Latidos para Marcelo

Eu não entendo este cachorro. Ele é totalmente pirado. Qual é o problema dele? Ele late para aquela árvore o tempo todo, seja dia, seja noite, seja  sol, seja chuva. Haverá algo naquela árvore que eu ainda não identifiquei? Não sei, talvez um ninho de pássaros, uma família de saguis ou mesmo um gato que goste de pular do muro até a árvore. Realmente não sei dizer.

Lembro que certa noite acordei com os latidos fui até a janela e vi o cachorro latindo raivosamente em direção à árvore. Ele rosnava, rodopiava, voltava a latir, sentava ofegante. Pensei em ir ao local para ver se eu enxergava alguma coisa, mas estava frio, além disso, tive uma sensação incomum, um tanto quanto irracional. Certo temor se apoderou de mim, imaginei um homem enforcado e preso por uma rôta corda, dependurado. Ninguém podia vê-lo, exceto o cão. Dizem que os animais são bons para isso: veem o sobrenatural.

Pelo sim, pelo não, fechei a janela, voltei para cama e fui dormir, custei. Acabei adormecendo. Esqueci do ocorrido, mas a insistência do cachorro trouxe a tona essa lembrança. Curioso como ideias absolutamente despropositadas invadem a nossa mente. Tomam conta dos nossos pensamentos.

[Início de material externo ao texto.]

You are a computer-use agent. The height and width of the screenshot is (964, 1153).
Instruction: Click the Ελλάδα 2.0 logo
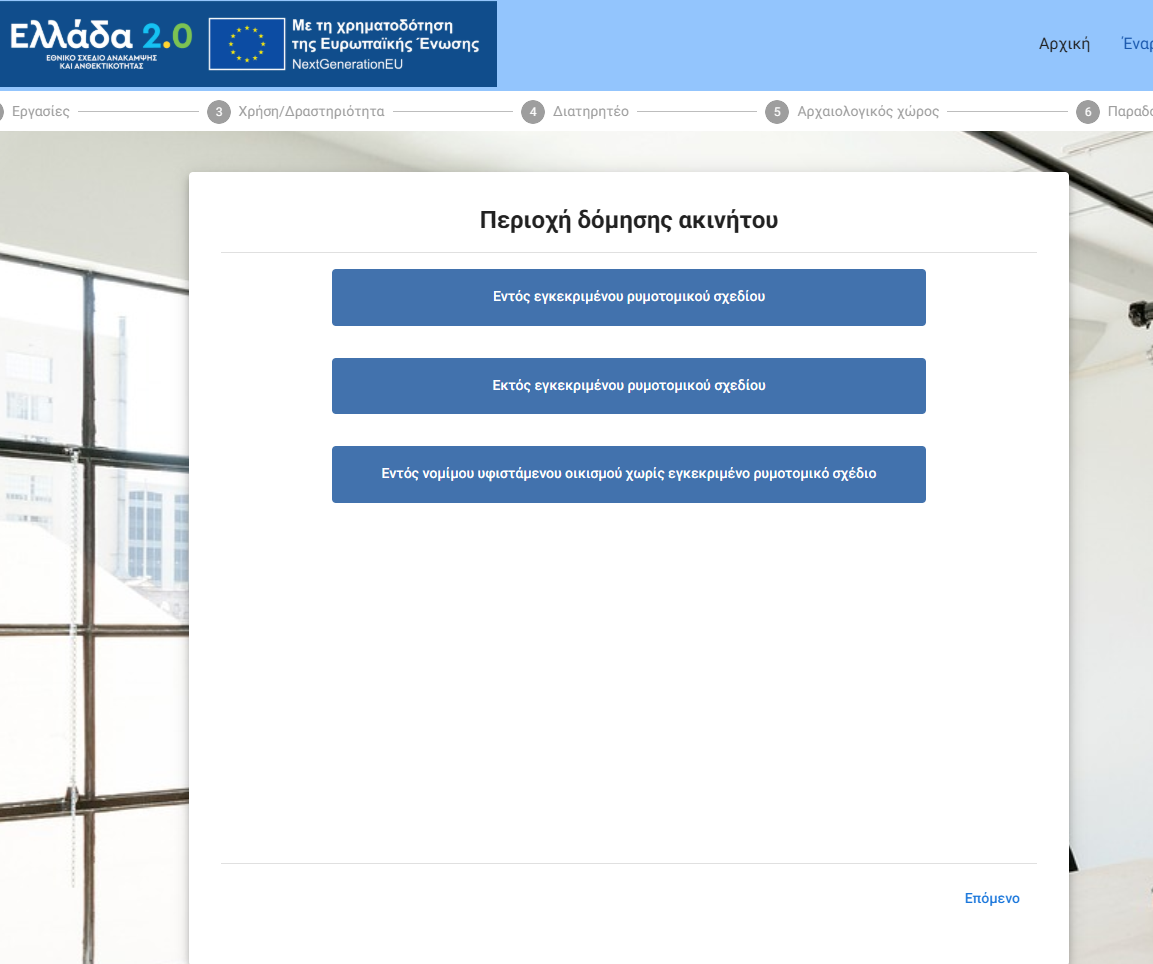point(100,41)
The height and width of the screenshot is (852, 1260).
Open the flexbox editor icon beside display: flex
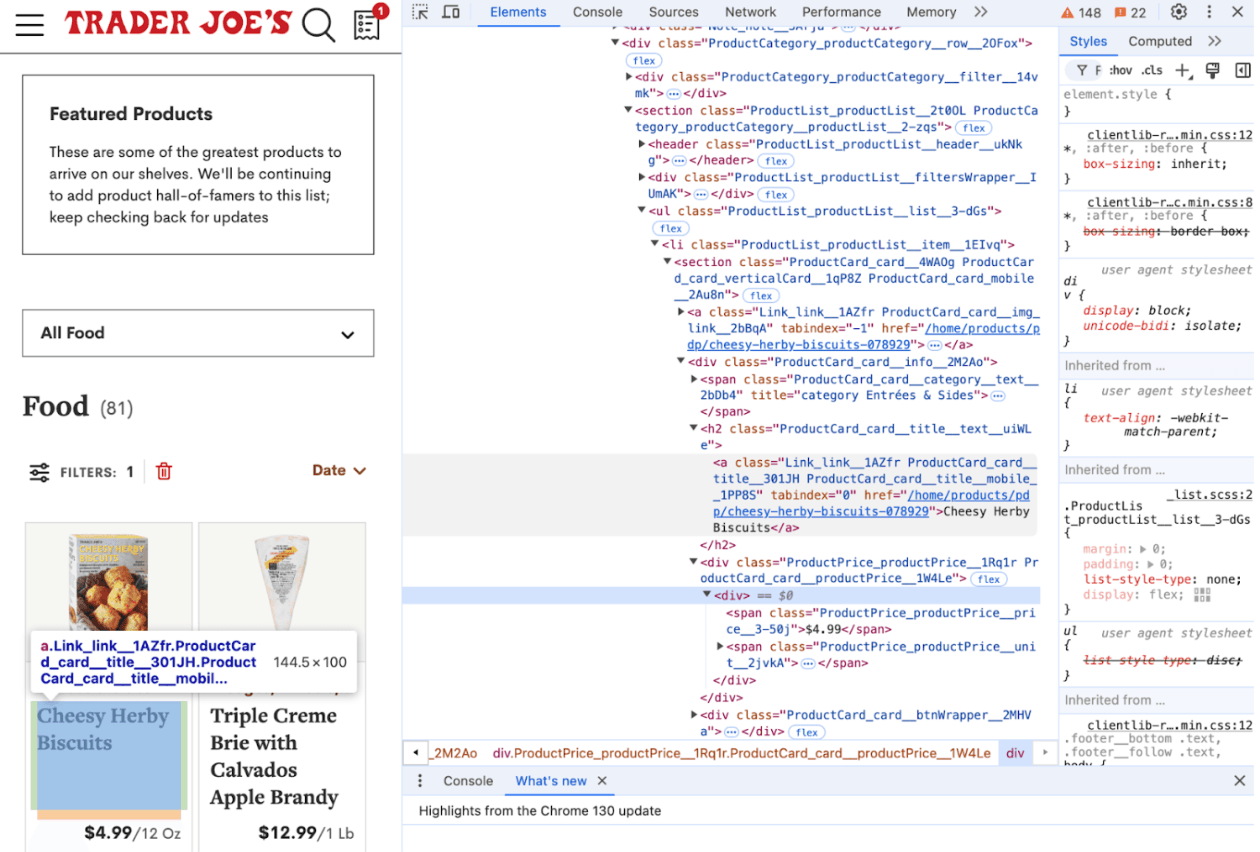(x=1201, y=595)
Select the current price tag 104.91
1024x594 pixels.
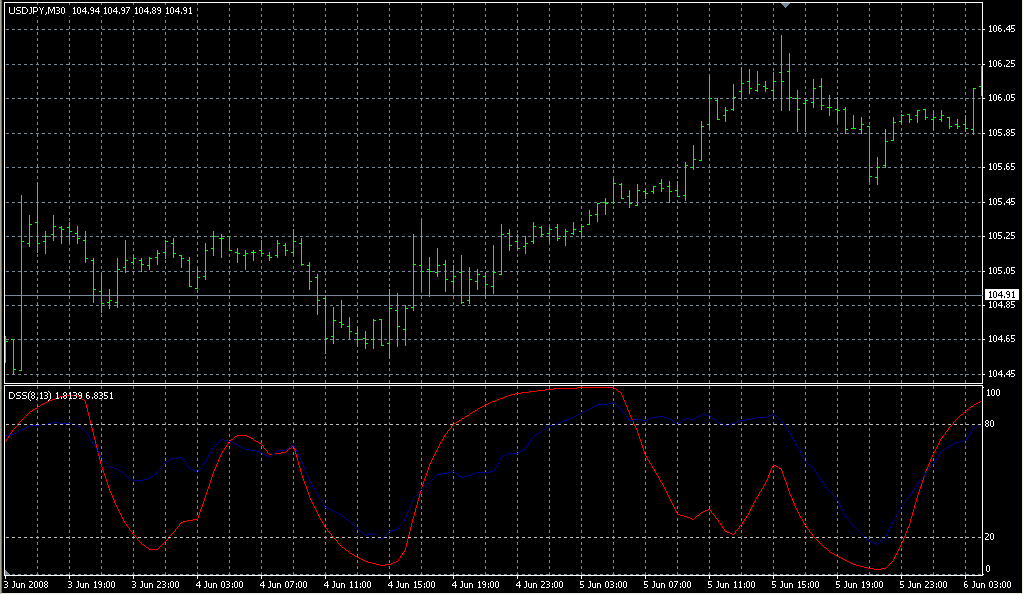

O cachorro não para de latir, ele olha fixo para a árvore. Haverá algo ali? Não sei dizer, começo a temer. Vejo como saída duas soluções, a primeira prendo o cachorro na parte da frente do quintal evitando esse barulho incômodo, mas aí a eventual alma penada sem tê-lo para assombrar se voltaria contra mim. A segunda alternativa é cortar a árvore, vai se embora tudo. A sombra, o canto dos passarinhos, as flores da primavera, mas livro-me também da alma penada.

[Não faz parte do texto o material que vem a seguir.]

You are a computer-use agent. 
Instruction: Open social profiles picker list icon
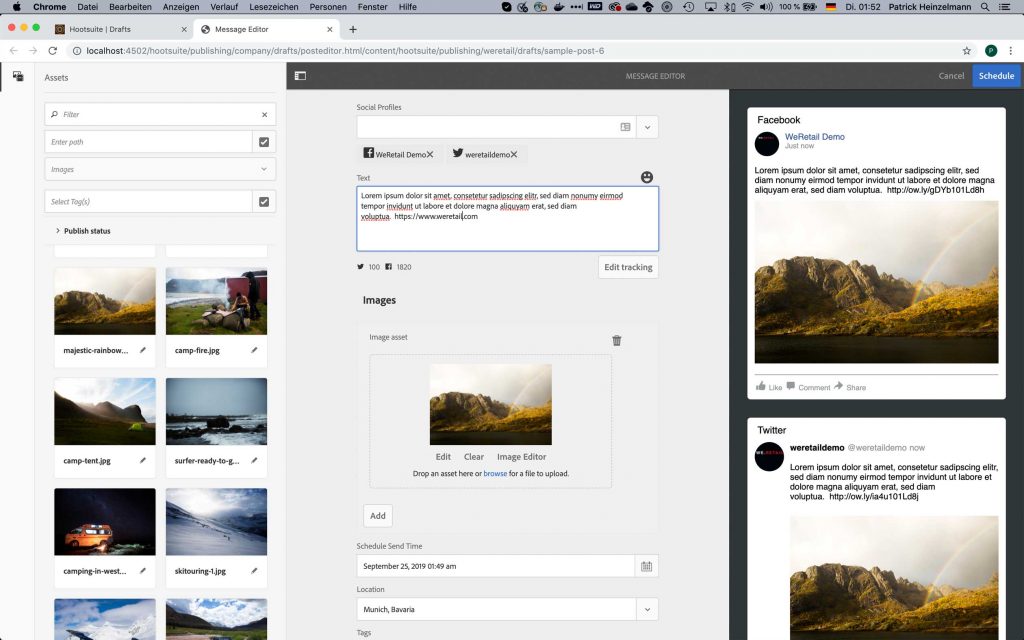[625, 127]
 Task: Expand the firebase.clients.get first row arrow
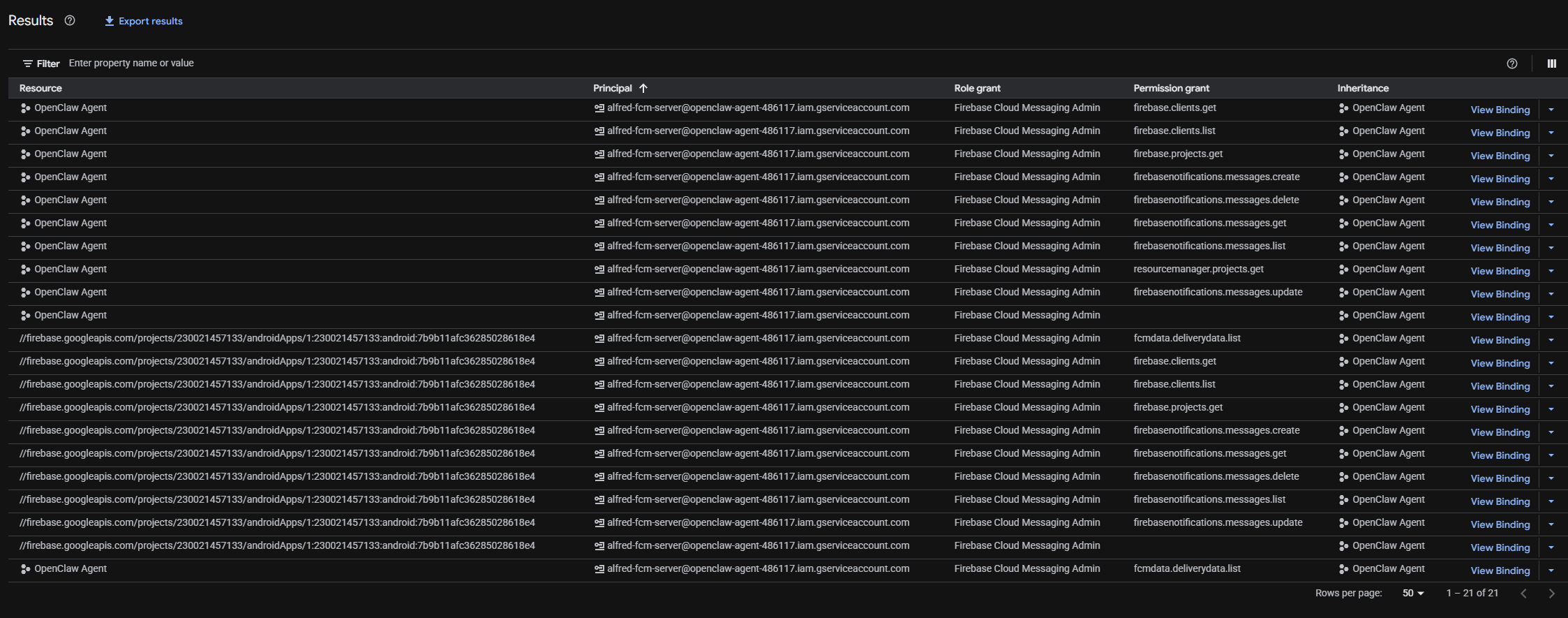[x=1551, y=110]
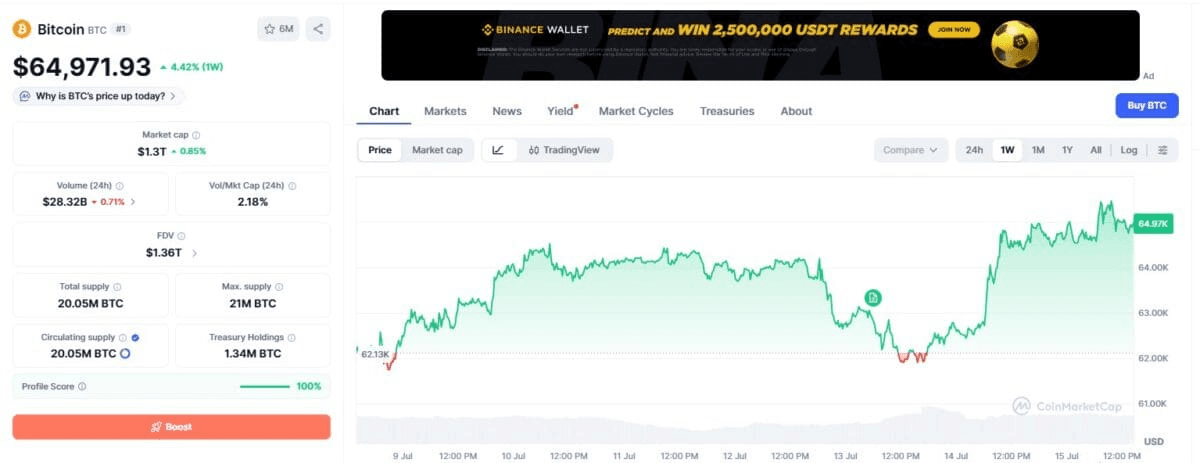The height and width of the screenshot is (463, 1200).
Task: Switch to TradingView chart mode
Action: (564, 150)
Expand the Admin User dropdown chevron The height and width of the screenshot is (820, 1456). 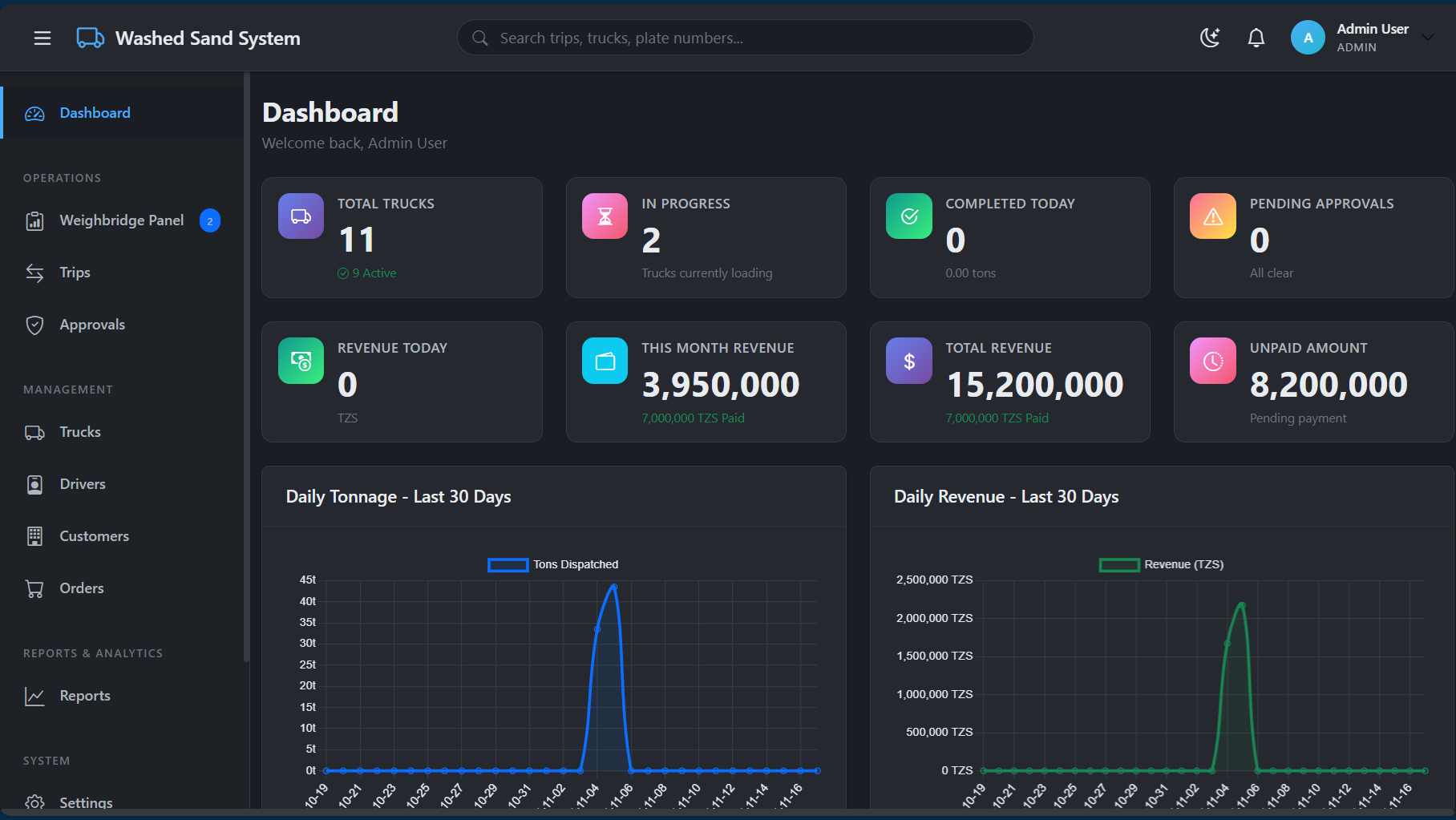coord(1428,37)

Pelo jeito, a segunda opção é um bom negócio. Mas se na falta da árvore o assombro não chegar até meu quarto e atar a corda no ventilador de teto? Aí as coisas ficam complicadas, corre o risco de ser eu aquele a ter que passar a noite toda latindo.

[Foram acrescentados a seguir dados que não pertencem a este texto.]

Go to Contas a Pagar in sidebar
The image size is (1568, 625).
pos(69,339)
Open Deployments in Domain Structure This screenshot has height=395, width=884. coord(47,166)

Tudo isso vai mal. Vender a casa é a solução. Que se vire o novo proprietário com o fantasma que está dependurado na árvore. A ele (ao fantasma é claro) nunca mais o verei, quer dizer, nunca o vi, mas aí é questão de tempo. Não tenho nem mais coragem de olhar para a árvore. O cachorro late e eu passo correndo, olhando para o lado oposto.

A culpa também é do cachorro, porque latir contra a árvore? Lata contra o diabo que o parta. Olha que eu o parto, pego o machado e parto, parto o cão, o diabo, parto a árvore, parto a minha própria cabeça. Mas aí Marcelo, a alma penada que vive dependurada na árvore da minha casa, terá uma sensação de vitória. 

Isso que não! Posso simplesmente pegar uma corda como esta aqui, amarrá-la em meu pescoço deste jeito, a outra ponta na árvore, bem lá em cima. Agora vou subir os galhos e atirar-me de lá. Quero ver! Ria de mim agora Marcelo enforcado.

Nossa quanto latido, vai embora cão. Eu não entendo este cachorro. Ele é totalmente pirado. Qual é o problema dele? Ele late para mim o tempo todo. Não consigo ter paz. Deixa eu ficar dependurado aqui, por toda a eternidade.